DV activates platelets via CLEC2 to enhance NET formation
To determine whether CLEC2 is responsible for DV-induced platelet activation, we incubated DV (PL046 strain) with human platelets in the presence of an antagonistic anti-CLEC2 mAb (Fig. 1a). The expression of platelet activation markers (CD62p and CD63) and EVs numbers were both upregulated by DV; this phenomenon was suppressed by the anti-CLEC2 mAb (Fig. 1a). Moreover, upregulation of CD62p was abolished in mouse CLEC2−/− platelets stimulated with DV (NGC-N strain) and aggretin (CLEC2 ligand) (Fig. 1b). This observation demonstrates the critical role of CLEC2 in DV-induced platelet activation. It has been reported that activated platelets interact with neutrophils to amplify inflammatory reactions and NET formation1,18, thus we asked whether DV-activated platelets (DV-PLTs) contribute to NET formation.

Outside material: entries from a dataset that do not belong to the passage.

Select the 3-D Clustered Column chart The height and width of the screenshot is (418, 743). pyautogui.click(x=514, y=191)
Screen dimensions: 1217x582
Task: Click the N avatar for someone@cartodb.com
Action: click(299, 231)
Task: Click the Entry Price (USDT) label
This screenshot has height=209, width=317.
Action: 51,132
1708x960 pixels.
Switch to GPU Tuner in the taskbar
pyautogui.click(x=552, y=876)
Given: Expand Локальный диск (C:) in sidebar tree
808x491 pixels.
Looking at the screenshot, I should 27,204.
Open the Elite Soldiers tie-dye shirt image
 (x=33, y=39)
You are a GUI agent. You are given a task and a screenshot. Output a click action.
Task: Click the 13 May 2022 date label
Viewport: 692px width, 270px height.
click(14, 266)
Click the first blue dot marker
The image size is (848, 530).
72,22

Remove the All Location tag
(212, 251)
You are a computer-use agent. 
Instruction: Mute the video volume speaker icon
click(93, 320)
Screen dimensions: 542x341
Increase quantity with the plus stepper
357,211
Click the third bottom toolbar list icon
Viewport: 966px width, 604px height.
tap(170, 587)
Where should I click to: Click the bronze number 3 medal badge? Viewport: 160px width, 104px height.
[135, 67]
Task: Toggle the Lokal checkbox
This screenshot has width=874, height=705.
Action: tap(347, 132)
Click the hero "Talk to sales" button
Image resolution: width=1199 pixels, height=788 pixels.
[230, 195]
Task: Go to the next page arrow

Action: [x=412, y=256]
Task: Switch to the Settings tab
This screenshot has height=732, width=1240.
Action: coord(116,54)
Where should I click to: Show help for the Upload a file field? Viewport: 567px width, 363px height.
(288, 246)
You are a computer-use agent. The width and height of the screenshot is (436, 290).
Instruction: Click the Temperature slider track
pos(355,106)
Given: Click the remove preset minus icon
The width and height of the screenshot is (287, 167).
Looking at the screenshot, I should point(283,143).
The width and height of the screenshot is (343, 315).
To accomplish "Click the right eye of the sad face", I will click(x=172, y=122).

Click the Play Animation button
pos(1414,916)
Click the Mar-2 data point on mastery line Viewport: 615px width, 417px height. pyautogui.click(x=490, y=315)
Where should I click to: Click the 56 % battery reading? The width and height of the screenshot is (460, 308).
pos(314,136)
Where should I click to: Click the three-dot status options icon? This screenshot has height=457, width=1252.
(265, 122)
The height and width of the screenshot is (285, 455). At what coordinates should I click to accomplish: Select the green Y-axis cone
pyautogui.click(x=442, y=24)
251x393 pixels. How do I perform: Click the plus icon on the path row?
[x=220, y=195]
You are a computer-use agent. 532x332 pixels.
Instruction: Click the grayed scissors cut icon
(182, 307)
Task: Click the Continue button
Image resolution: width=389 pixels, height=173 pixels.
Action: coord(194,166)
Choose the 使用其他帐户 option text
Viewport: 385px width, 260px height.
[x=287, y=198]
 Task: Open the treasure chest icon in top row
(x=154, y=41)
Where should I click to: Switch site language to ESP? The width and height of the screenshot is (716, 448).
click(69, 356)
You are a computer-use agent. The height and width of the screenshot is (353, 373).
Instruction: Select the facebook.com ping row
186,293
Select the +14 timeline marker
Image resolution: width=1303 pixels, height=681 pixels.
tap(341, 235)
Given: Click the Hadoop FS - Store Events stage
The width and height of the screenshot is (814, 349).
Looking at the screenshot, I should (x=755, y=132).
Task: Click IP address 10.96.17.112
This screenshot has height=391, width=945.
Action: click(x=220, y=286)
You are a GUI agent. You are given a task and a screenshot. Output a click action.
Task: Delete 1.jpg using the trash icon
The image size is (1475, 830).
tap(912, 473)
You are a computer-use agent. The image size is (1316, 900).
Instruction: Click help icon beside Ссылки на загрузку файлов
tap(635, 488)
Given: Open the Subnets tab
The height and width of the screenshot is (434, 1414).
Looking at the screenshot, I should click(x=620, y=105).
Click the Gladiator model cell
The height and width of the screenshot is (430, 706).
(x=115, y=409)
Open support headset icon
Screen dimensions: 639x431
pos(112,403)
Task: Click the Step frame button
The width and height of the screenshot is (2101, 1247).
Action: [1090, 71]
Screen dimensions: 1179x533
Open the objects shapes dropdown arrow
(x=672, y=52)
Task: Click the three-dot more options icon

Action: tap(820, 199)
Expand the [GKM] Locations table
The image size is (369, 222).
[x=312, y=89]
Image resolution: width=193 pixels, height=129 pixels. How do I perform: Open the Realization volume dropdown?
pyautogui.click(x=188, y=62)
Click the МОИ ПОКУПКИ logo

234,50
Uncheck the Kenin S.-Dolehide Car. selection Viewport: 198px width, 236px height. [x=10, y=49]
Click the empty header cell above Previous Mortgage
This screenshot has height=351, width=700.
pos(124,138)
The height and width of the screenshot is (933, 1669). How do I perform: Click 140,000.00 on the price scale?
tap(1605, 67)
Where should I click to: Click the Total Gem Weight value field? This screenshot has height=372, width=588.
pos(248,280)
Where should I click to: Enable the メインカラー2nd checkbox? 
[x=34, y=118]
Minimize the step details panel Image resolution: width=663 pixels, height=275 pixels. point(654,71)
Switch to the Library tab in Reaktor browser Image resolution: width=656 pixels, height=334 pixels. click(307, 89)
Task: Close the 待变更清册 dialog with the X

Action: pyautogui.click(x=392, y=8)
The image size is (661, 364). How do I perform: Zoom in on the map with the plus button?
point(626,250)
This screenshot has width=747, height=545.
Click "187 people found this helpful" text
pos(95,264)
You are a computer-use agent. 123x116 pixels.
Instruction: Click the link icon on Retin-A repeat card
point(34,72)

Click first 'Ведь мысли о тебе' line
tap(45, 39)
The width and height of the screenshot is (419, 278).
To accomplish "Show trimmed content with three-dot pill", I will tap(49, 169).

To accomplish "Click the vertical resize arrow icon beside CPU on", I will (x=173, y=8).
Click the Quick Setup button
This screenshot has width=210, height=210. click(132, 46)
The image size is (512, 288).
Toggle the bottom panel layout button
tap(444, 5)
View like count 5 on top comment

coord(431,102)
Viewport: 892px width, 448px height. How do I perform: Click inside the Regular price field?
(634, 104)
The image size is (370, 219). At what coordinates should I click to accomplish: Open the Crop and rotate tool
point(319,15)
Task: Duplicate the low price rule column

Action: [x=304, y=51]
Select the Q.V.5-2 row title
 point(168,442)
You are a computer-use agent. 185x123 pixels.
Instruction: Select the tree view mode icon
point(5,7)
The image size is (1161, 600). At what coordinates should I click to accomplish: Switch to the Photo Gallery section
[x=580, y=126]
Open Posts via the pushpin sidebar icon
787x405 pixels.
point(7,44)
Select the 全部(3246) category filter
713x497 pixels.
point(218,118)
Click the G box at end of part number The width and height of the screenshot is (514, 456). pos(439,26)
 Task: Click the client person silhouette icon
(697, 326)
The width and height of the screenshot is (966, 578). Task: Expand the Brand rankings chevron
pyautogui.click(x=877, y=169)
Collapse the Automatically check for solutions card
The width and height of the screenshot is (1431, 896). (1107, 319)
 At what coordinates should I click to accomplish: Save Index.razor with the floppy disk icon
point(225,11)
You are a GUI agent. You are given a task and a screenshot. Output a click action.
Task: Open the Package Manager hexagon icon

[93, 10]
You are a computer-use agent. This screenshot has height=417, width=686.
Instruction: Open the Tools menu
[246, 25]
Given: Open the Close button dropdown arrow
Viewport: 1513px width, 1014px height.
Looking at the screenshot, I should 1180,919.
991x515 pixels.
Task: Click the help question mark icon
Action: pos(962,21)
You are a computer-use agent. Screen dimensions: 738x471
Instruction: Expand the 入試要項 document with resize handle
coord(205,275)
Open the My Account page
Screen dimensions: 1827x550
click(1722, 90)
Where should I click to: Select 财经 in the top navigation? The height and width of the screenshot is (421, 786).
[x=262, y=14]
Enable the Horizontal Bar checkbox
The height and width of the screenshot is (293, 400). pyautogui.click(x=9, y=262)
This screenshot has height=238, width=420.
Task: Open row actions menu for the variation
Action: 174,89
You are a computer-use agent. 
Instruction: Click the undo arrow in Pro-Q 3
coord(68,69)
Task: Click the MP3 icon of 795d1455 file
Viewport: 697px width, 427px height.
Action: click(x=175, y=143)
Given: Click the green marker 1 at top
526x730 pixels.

While DV alone was able to induce mild NET formation, this response was enhanced dramatically in the presence of platelets (Fig. 1c). Moreover, DV-PLTs-induced NET formation was inhibited by anti-CLEC2 mAb (Fig. 1d). Furthermore, CLEC2−/− platelets were unable to enhance NET formation (Fig. 1e), even when stimulated with DV or aggretin. These observations suggest that DV stimulation of CLEC2 on platelets enhances NET formation. The structure of NETs formed in response to DV and the expression of CLEC5A and CLEC2 by platelets and neutrophils are illustrated in Supplementary Fig. 1.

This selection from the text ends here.